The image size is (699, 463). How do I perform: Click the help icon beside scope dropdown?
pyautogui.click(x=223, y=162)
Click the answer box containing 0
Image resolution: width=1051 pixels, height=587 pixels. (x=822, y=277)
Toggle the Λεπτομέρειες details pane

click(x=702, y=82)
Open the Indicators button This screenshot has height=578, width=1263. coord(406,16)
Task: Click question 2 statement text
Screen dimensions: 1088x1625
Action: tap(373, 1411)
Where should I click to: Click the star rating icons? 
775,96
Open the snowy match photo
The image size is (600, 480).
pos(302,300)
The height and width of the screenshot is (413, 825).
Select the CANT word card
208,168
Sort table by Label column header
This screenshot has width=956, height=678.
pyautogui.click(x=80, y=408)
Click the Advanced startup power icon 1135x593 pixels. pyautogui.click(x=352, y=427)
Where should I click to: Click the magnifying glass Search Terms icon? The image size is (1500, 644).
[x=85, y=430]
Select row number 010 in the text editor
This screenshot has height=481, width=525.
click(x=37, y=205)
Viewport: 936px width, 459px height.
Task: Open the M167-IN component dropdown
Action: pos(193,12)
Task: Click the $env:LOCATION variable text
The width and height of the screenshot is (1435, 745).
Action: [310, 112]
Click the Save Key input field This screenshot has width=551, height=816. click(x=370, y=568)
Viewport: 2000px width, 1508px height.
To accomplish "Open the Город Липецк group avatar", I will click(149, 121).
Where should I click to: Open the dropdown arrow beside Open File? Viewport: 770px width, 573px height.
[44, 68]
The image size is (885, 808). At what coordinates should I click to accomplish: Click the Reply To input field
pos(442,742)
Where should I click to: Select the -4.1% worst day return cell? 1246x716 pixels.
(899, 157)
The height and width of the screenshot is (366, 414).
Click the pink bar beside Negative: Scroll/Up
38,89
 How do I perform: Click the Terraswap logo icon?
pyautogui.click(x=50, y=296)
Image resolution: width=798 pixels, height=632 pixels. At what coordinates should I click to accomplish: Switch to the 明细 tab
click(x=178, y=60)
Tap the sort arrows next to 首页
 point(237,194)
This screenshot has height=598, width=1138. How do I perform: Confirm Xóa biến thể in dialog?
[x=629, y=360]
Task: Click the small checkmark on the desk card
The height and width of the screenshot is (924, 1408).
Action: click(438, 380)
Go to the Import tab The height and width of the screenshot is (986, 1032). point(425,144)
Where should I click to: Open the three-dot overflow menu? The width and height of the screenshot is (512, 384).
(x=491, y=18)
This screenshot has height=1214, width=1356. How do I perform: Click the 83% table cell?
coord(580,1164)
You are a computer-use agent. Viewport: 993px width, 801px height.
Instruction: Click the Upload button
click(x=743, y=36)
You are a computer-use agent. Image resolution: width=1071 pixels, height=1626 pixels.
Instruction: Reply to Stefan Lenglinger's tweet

○ ○ ○ ○ ○ ○ ○

Exercise details: In the records above, each line with the string "computer" should be copied.

Exercise output:
You are a computer-use agent. Viewport: 993px width, 801px height.
You are a computer-use agent. Image resolution: width=1071 pixels, height=1626 pixels.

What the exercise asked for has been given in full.